Saved data entries:
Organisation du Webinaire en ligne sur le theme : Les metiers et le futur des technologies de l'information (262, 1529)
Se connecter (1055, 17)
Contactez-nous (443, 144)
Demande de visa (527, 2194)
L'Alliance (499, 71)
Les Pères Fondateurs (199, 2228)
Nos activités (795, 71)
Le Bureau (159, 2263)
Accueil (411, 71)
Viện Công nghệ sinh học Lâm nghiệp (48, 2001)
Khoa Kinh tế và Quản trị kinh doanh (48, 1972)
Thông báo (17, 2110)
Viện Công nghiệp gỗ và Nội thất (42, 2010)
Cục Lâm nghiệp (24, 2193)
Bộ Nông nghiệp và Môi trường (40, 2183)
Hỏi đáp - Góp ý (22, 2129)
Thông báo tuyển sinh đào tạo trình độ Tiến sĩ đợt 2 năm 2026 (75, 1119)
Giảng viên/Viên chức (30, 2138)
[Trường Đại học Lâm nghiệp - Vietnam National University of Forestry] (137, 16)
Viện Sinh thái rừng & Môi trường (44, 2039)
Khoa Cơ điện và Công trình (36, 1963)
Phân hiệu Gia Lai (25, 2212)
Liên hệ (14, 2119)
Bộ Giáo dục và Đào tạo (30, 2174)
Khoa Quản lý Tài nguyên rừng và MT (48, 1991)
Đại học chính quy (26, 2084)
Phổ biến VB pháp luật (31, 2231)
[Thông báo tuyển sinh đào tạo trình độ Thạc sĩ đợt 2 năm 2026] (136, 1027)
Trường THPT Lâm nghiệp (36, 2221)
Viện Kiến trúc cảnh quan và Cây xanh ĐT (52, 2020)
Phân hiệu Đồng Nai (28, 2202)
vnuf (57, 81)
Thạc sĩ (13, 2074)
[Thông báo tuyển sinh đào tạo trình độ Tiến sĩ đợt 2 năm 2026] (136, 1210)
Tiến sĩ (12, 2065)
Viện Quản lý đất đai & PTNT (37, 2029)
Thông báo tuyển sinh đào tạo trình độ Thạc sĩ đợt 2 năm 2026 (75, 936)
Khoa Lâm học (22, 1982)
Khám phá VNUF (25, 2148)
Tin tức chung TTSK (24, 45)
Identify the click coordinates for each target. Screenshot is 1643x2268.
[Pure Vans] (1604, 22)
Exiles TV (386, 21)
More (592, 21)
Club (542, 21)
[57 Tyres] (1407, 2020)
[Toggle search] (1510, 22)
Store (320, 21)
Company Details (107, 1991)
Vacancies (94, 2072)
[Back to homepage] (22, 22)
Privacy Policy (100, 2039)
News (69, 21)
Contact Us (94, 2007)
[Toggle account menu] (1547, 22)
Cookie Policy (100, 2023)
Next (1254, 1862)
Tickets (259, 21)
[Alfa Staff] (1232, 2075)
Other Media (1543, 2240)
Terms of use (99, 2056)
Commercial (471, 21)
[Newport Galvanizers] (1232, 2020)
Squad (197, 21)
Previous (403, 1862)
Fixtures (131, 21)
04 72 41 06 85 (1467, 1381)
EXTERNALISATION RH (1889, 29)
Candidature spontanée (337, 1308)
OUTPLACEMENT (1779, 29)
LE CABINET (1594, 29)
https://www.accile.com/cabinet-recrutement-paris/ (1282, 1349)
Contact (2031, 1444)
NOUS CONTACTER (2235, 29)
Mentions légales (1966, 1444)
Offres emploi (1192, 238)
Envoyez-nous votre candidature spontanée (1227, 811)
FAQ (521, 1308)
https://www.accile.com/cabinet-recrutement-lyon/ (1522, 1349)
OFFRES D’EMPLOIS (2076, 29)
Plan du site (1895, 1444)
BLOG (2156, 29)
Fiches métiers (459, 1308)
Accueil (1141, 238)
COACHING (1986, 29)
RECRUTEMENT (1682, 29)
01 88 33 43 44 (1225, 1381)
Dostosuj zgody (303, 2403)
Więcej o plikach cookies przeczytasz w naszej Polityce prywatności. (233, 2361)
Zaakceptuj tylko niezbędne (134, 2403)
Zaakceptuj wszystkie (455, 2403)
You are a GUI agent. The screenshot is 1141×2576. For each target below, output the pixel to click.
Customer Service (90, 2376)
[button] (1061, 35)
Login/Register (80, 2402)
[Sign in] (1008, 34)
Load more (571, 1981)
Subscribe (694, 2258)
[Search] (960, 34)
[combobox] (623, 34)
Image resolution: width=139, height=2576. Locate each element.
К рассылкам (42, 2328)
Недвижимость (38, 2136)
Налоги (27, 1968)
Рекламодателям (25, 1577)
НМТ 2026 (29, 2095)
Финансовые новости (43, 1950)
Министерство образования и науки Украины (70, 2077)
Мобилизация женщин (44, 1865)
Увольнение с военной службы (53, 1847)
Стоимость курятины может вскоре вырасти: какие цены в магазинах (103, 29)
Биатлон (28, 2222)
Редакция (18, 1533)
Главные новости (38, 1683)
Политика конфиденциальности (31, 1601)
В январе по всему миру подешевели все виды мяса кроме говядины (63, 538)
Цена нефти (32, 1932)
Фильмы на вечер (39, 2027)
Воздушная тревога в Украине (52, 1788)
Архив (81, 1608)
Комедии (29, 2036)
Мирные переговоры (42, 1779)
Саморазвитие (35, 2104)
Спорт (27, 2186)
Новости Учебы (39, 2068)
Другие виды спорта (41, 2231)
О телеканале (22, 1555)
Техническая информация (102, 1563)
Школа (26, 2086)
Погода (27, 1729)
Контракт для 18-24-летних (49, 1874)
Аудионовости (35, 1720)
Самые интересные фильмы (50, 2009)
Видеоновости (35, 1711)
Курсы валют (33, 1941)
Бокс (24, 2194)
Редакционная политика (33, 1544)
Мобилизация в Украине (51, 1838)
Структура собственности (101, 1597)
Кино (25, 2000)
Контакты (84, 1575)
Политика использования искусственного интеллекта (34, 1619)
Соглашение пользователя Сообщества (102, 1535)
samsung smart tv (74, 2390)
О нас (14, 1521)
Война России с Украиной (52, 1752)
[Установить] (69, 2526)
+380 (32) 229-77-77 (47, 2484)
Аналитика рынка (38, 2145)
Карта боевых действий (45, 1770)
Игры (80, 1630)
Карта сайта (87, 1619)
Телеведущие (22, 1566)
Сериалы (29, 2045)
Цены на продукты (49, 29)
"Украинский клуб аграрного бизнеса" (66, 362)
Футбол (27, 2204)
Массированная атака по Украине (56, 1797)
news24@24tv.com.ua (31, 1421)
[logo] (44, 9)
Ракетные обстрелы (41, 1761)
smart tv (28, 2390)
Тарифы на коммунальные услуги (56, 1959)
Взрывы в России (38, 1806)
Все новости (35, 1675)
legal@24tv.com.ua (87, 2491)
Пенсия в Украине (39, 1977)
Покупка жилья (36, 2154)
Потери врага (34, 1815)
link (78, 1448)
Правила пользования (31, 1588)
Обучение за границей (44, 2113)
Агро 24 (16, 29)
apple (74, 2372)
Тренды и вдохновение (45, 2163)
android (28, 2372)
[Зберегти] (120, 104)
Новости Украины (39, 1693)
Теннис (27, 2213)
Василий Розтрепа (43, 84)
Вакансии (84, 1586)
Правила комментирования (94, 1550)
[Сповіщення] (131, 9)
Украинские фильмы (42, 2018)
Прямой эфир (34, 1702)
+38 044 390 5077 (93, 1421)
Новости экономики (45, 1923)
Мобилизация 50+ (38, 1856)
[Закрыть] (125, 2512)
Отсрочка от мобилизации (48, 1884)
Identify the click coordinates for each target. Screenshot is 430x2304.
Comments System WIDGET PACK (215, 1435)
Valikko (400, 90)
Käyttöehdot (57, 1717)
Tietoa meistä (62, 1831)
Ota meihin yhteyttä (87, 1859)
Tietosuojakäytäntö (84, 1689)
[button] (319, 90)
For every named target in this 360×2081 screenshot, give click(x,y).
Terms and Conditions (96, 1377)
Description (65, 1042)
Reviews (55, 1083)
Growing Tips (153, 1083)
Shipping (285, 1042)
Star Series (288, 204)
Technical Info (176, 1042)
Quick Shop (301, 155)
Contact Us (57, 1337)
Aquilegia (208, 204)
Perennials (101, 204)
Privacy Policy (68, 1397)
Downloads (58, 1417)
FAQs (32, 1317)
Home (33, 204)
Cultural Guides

#### [About this task]
Look through the entries and return each line that has the word "trình" in it.

#### [Response for this exercise]
Thông báo tuyển sinh đào tạo trình độ Tiến sĩ đợt 2 năm 2026 (75, 1119)
Khoa Cơ điện và Công trình (36, 1963)
[Thông báo tuyển sinh đào tạo trình độ Thạc sĩ đợt 2 năm 2026] (136, 1027)
[Thông báo tuyển sinh đào tạo trình độ Tiến sĩ đợt 2 năm 2026] (136, 1210)
Thông báo tuyển sinh đào tạo trình độ Thạc sĩ đợt 2 năm 2026 (75, 936)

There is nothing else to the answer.